Whilst waiting for the local cloud, and kind of being a reinvent the wheel as a way of learning guy, I decided to write a proxy script to control my Spark from the web.

Now we all know its dead simple to write a proxy to e.g. tweet sensor readings, but how do you control the spark from the web, e.g. tweet “turn on relay 2” and make the spark do it?

The only way I can think of is to get the spark to poll a url listening for instructions, which seems pretty nasty - is that how the spark cloud works or does it do something cleverer?

I would think it uses WebSockets or a standard TCP Socket for its connection from the spark to the cloud, and then the cloud uses HTTP for the client (the computer for example) to the cloud server…

For what you are trying to accomplish, I would run a server with TCP socket connected to the device so you can keep the connection open.

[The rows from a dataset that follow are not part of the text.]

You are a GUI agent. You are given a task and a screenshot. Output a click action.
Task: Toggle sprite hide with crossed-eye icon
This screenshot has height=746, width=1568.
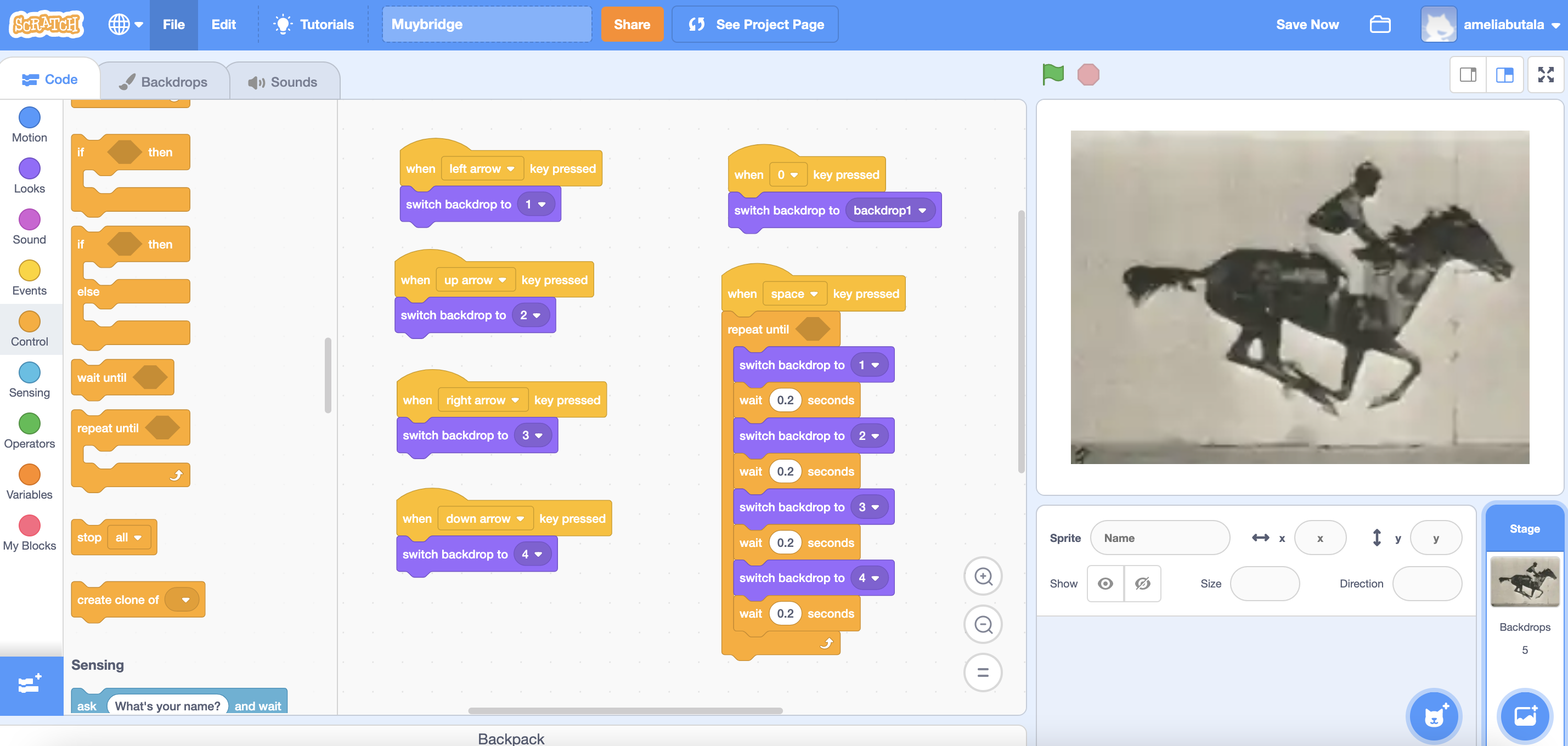(x=1142, y=584)
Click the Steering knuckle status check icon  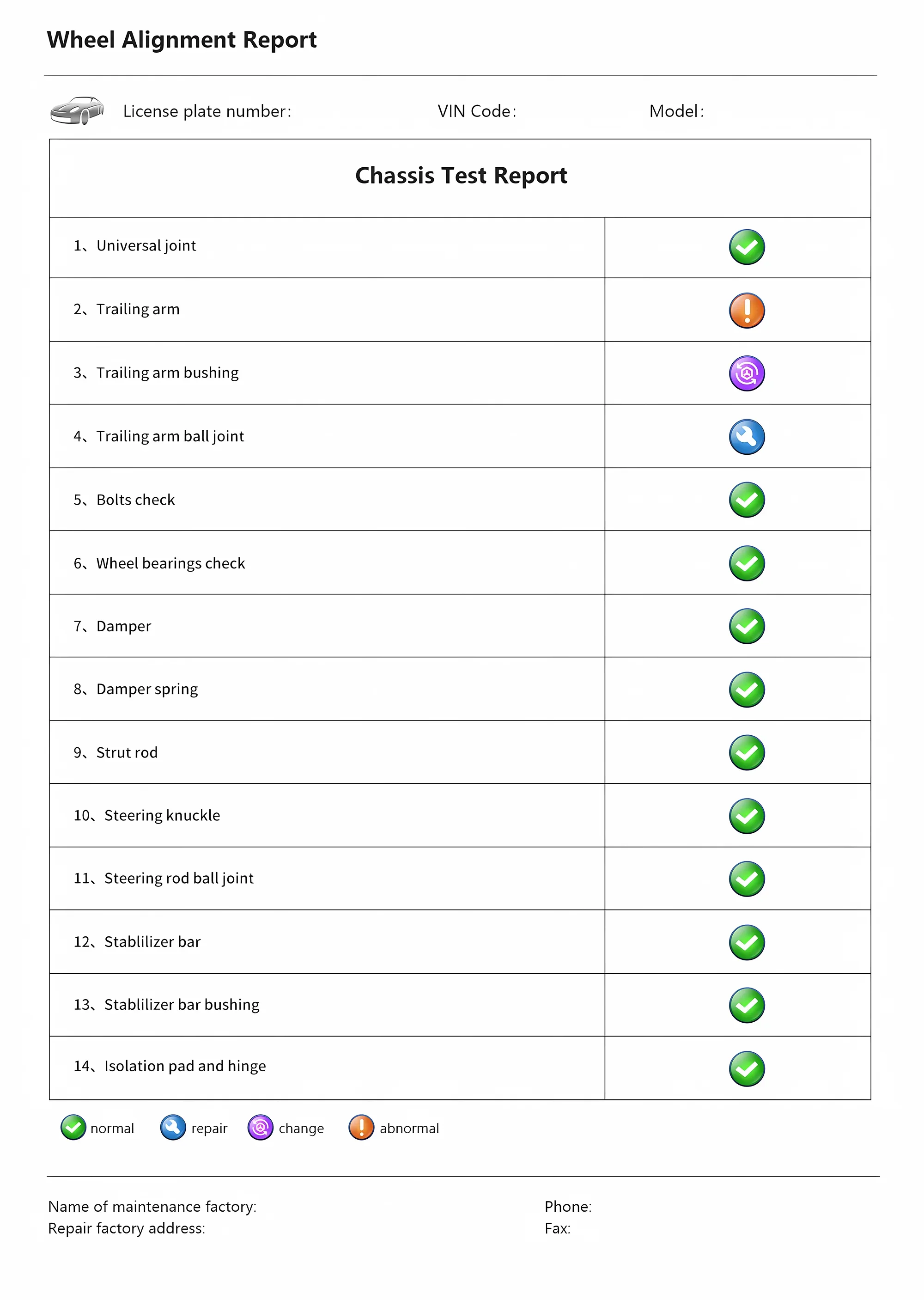pyautogui.click(x=747, y=816)
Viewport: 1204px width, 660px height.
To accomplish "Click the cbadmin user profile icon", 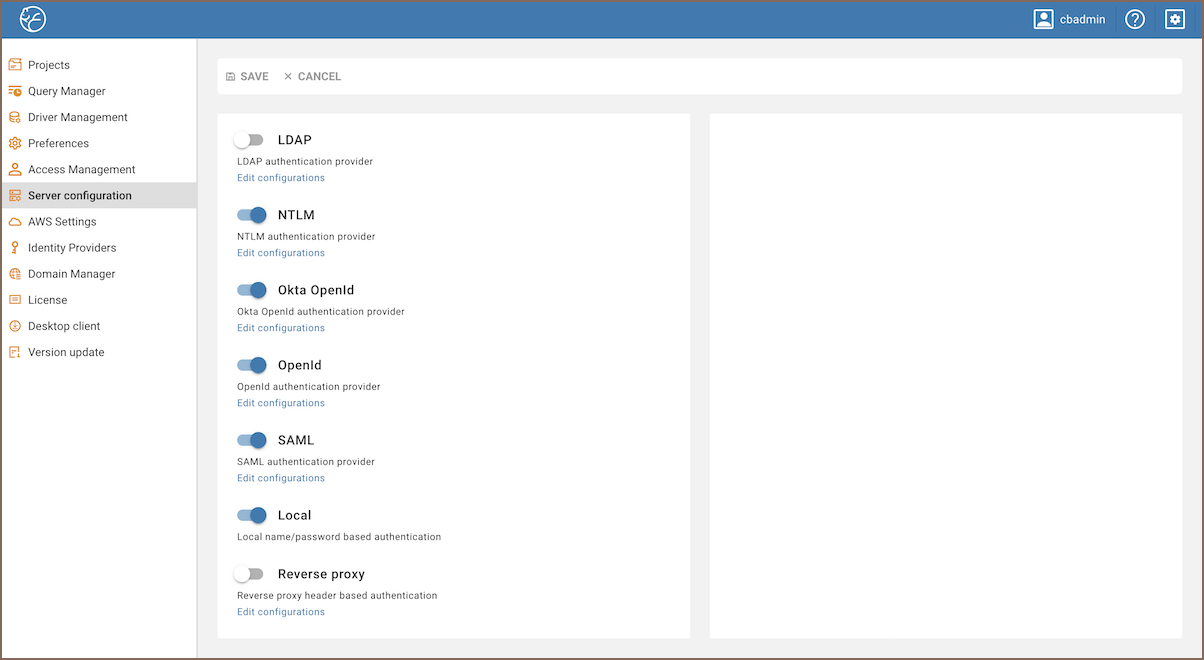I will tap(1042, 18).
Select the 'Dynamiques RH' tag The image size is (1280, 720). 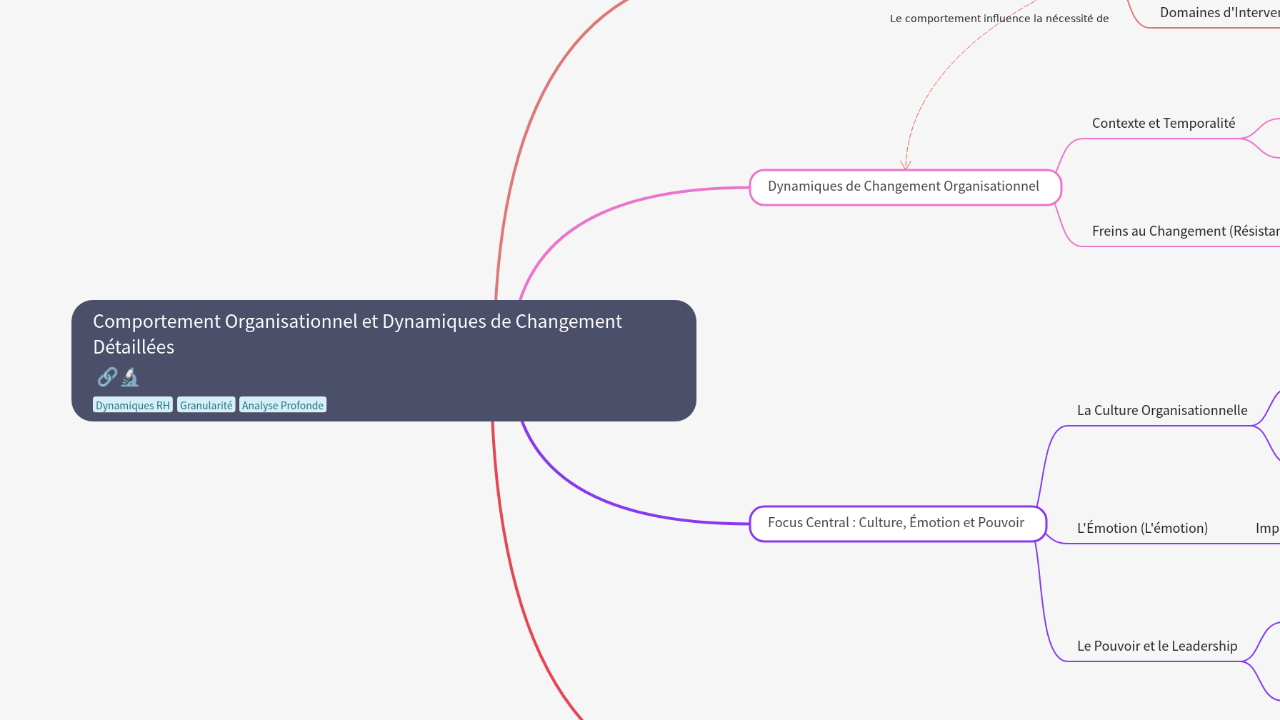pos(132,404)
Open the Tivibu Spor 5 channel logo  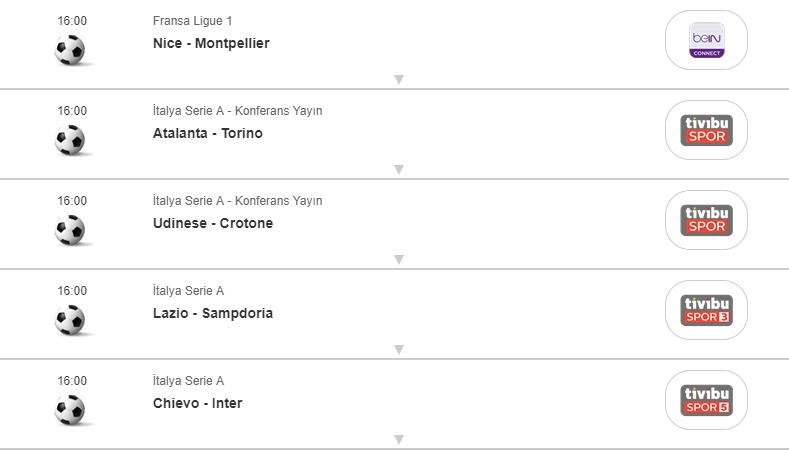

Have the cloud do the polling from twitter and then notify the spark…

As far as twitter goes, I am certain that they don’t provide a websocket API. So you might either use your own implementation or use a proxy like :

The Spark Core <–> Cloud connection uses a protocol called Constrained Application Protocol (CoAP). I don’t know much about the nitty-gritty details of CoAP, but I think it maintains a constant connection similar to WebSockets so that the server can push data to the Core instead of polling.